(HELLENISM and JEWS – continued)
Remains of a Septuagint manuscript from the 4th century, a copy around 600 years after the Septuagint's creation.
Perhaps because most literate Jews could no longer read Hebrew, Jewish scribes in Alexandria were put to work translating into Greek the Five Books of Moses (the Torah). The finished product became known as the Septuagint. Demonstrating their conviction that the Septuagint was the final word on Jewish history, the high priests in charge of the work proclaimed a curse upon any changes that might be made to it. Judaic doctrine would hold that seventy-two translators had worked independently of each other while producing the same result word for word – a miracle in keeping with the belief that the books were the works of divine intervention.

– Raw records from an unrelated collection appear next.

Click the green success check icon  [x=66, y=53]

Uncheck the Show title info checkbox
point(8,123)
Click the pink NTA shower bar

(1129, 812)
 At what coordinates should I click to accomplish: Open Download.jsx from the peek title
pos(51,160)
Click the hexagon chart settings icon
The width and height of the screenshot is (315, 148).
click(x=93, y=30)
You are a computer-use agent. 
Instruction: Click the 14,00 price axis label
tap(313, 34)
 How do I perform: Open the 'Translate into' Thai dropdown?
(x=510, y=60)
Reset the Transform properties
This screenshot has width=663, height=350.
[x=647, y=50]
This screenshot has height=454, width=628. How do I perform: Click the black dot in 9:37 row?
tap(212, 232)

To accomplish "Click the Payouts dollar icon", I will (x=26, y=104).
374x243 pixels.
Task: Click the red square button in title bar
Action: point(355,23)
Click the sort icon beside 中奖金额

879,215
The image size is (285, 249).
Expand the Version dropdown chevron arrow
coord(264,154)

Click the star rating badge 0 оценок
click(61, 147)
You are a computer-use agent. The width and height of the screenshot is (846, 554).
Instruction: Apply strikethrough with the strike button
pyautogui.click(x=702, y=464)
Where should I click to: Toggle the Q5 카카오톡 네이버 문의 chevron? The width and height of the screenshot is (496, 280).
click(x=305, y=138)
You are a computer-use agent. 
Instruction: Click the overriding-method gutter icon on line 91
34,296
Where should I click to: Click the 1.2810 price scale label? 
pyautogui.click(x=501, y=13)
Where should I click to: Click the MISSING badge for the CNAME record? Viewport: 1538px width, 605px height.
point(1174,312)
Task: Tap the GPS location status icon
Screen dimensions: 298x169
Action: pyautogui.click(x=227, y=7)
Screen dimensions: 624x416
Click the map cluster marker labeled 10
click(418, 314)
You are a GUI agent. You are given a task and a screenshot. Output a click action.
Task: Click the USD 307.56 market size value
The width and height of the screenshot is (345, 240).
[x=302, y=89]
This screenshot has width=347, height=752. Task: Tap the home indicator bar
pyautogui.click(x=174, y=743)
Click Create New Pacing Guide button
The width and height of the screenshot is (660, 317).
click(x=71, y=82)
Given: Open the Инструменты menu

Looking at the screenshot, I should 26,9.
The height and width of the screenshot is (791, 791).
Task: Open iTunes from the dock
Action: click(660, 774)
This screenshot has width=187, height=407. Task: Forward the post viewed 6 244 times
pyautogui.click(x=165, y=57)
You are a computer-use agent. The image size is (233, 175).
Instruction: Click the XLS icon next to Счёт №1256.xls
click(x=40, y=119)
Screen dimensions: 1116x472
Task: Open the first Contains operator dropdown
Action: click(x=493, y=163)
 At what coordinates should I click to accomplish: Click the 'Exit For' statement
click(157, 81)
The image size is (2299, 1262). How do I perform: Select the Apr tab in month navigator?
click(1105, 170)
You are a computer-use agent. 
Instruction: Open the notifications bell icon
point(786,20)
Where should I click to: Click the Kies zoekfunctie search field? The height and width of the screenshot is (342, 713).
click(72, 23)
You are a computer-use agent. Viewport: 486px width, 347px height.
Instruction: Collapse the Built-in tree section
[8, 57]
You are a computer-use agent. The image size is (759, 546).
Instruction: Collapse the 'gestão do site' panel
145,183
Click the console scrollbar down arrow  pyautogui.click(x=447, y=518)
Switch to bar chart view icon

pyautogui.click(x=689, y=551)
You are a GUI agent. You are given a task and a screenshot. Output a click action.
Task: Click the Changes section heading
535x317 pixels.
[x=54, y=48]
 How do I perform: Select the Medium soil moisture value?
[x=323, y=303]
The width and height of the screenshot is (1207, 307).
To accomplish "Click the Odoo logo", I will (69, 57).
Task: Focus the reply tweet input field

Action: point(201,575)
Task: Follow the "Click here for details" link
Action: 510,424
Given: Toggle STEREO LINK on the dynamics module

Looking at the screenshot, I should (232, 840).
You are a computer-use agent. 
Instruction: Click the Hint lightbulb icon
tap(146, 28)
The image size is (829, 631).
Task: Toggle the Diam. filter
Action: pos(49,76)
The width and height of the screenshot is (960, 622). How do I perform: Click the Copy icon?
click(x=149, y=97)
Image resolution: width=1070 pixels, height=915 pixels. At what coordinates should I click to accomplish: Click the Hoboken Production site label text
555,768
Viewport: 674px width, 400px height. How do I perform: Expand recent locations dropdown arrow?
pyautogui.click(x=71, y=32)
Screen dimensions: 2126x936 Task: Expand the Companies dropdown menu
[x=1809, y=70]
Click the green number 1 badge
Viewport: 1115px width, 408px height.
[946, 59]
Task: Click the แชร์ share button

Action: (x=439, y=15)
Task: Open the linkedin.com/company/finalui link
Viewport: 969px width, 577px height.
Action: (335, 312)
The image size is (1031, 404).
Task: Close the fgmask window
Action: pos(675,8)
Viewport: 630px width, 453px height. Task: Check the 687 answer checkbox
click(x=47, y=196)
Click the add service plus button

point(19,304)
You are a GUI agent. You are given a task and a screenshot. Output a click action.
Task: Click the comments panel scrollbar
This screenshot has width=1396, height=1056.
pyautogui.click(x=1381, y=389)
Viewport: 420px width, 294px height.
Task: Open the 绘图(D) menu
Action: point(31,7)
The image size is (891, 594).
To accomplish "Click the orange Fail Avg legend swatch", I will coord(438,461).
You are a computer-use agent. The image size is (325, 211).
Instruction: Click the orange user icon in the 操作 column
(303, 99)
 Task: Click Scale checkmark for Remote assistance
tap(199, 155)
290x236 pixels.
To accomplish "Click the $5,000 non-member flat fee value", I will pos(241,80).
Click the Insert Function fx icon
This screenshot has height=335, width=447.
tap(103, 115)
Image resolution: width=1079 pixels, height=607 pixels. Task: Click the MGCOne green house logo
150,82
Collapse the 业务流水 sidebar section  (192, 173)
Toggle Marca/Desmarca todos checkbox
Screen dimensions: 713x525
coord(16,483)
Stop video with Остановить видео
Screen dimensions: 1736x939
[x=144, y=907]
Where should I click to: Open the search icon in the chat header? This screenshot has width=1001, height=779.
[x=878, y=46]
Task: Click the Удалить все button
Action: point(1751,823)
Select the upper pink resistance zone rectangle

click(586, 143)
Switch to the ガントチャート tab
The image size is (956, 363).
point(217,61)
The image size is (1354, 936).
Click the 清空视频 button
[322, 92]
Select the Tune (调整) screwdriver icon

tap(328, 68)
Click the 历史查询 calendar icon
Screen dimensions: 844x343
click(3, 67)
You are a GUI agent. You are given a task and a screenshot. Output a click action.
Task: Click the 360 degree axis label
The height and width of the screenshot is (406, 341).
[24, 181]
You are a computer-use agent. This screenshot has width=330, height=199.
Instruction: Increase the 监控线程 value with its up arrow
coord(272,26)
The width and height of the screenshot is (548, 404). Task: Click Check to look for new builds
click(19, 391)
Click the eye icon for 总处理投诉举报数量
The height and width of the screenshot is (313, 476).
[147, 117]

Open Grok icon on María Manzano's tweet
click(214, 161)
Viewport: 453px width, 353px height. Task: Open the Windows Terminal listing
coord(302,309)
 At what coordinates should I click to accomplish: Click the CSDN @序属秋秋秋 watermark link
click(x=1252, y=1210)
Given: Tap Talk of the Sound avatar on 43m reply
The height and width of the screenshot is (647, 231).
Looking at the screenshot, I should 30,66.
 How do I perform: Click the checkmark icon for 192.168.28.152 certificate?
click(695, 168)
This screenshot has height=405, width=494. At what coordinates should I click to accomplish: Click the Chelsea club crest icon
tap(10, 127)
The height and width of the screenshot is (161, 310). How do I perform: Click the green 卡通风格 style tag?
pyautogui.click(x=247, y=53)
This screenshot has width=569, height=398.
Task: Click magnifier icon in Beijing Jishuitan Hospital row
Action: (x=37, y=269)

The translator's Greek was difficult for Greek speakers to understand, and, because Jews from different areas used words differently and interpreted what they read differently, when the Septuagint was distributed to Jews outside of Alexandria it created confusion. The curse on changes was ignored. For the sake of clarification, new words were inserted to fit local meaning, and with the passing of decades as the Septuagint was reproduced by hand, more changes were made. Then other writings were imperfectly translated into Greek and added to the Septuagint: Isaiah, Jeremiah, Ezekiel, Kings, Judges, Psalms, Ecclesiastes and Daniel. The last book of the Old Testament, the Book of Esther, would be translated into Greek around 77 BCE.
It would be from the Septuagint that various other translations would be made: Latin versions, Coptic, Ethiopian, Armenian, Georgian and Slavonic versions. And in the year 1604 AD (Anno Domini, the year of our Lord, Jesus Christ) another translation would draw from the Septuagint, commissioned by England's King James.